Talking with Rob today, we decided to call this feature Dynamic Models, but it is fundamentally the same as our original metadata system vision. Most of the core Courant News models (Article, Issue, Section, Event, etc.) hook into the system, and your own site-specific models can use it too if appropriate.

The feature allows for the definition of sets of “Dynamic Types” or configurations of a given model, each of which has a set of additional fields for that model. So you could have a Review type for Article, which has an integer Rating field for storing the review rating, or you could tweak the Standard type to add some more fields to all Events.  It currently supports text, integer, and flag/boolean value types, though it should be able to support any field type that Django supports (only ManyToMany would be really challenging).

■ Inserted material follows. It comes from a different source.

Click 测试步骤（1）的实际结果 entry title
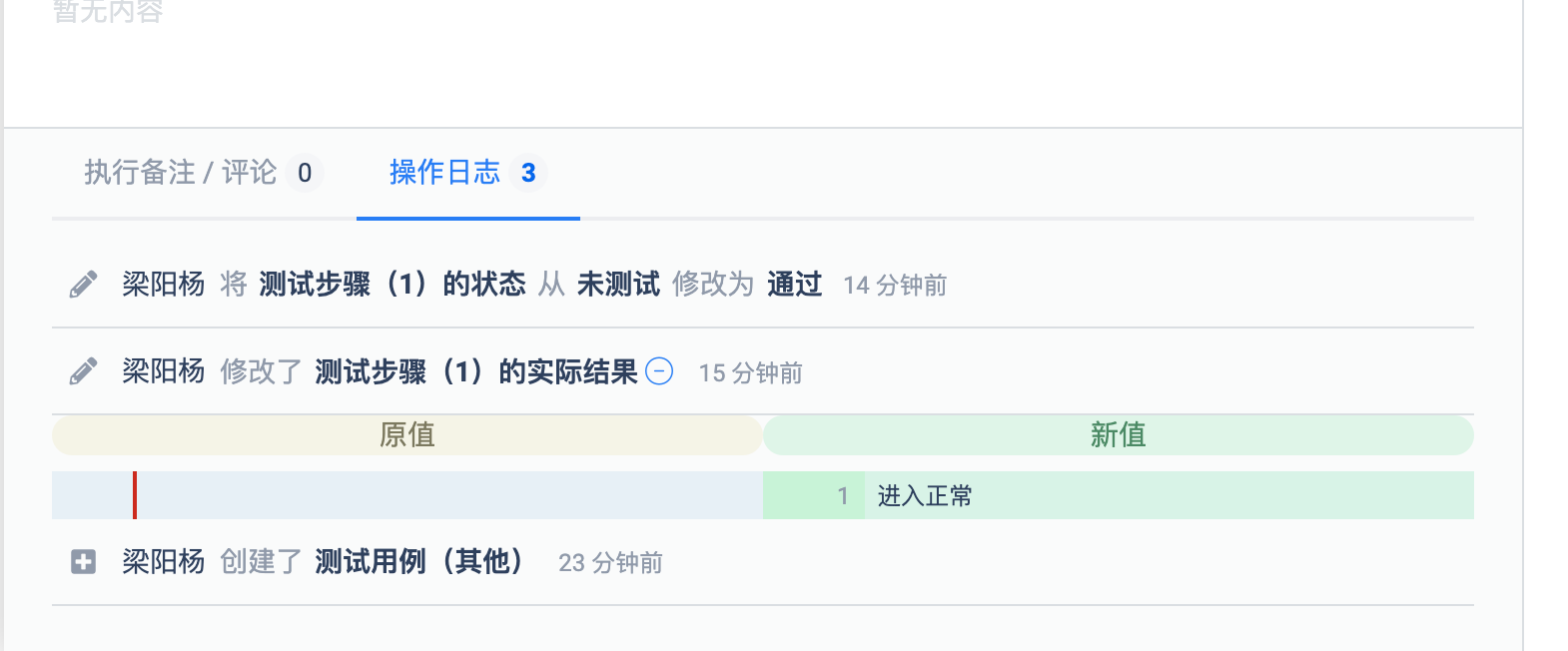The image size is (1568, 651). point(475,371)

Technically, it will make two simple queries the first time you try to access a dynamic field on a given model instance variable, at which time it will load all dynamic fields for that model at once. Since you will likely use all or most of the dynamic fields if you are going to use them at all, we do slightly more work up front to avoid repeatedly hitting the database on each variable access. Likewise, when saving the model instance it will only do an extra database hit if you’ve accessed or changed one of these dynamic field values. Overall, the performance impact should be absolutely minimal, and I doubt it would be noticable, especially with normal site caching techniques in place.

I’ve tested the system pretty extensively from a Django/Python shell, as only the definition of the dynamic types and fields are currently feasible with the stock Django admin. The dynamic models system will be built into the new Courant admin system which is in the planning stages, but until then you’ll only be able to set dynamic field data on models through the shell. Nobody should be using Courant in a production capacity until the new admin anyways, so I think that that is a fair compromise. More news on the admin soon, as I’m in the process of putting mocks together and finishing up the spec.

Note: I haven’t committed the code yet because my local dev setup decided to start giving me grief just as I finished things, and I don’t have time tonight to reinstall everything. I’ll try to do that tomorrow, confirm that it all works, and then I’ll commit it along with more technical documentation on how it works behind the scenes.

Updated: Decided to commit the code anyways for the benefit of the readers. Since noone should be using Courant in production, this should be fine for now. I won’t be making a habit of committing unfinished code, but I think it is fine for this case. I’ll be working on it more tomorrow and Monday.

Update #2 (July 3, 2009): I more-or-less finished this feature and have committed the code. Docs can be seen here. Dynamic fields don’t yet show in forms in admin, but that is a work item slated for Nando. Management of dynamic types and fields is currently possible through normal Django admin CRUD functionality.